Decorria o ano de 1900 e os meses iam correndo a sabor do tempo, aproximava-se setembro que era um importante mês para a cultura popular, atendendo que se iria realizar mais uma edição das festividades em honra a Santa Eufémia.

A romaria de Santa Eufémia era aguardada com grande ansiedade pelos populares, não só da Trofa, como também, de outras localidades aqui da zona que desforravam o seu ano, na última grande romaria.

No ano de 1900, havia uma mudança profunda nestas festividades, porque segundo o cronista do Jornal de Santo Tirso, não era a velha capela que o próprio descreve como arruinada que aguardava pelos romeiros, mas sim, um novo e modesto tempo, com a novidade também da imagem da mártir ser completamente novo e em tamanho natural.
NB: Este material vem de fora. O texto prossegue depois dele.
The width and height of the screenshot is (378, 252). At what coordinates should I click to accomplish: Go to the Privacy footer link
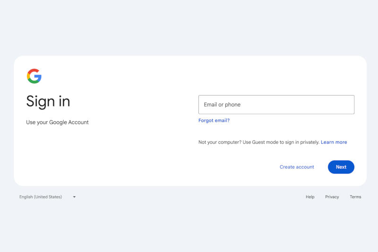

Uma obra profunda que é apontado como principal impulsionador das mesas, o padre que prestava serviço na Paróquia, concretamente o Padre Manuel da Sila Moreira que era considerado um dos párocos mais dignos do concelho.

A melhoria das instalações, não era só na capela, conforme foi referido no parágrafo anterior, mas, as melhorias ocorriam também na área envolvente do templo religioso, gastando 2 contos, um valor fastigioso para aquele período da história, para trazer mais dignidade e qualidade para o desenrolar das atividades festivas.

As festividades duravam três dias, sendo o tradicional fim de semana, com o último dia de festa a ser na segunda feira, com a realização de um mercado em que se esperava, contudo, que as atividades comerciais fossem fracas, escrevendo que havia mais feirantes que romeiros como era tradicional.

Uma importante festividade na história do concelho que conhecia uma nova alavanca para o seu desenvolvimento, uma nova capela, uma nova imagem e arranjos da área envolvente ao santuário para dar mais dignidade as festividades que eram um marco da região.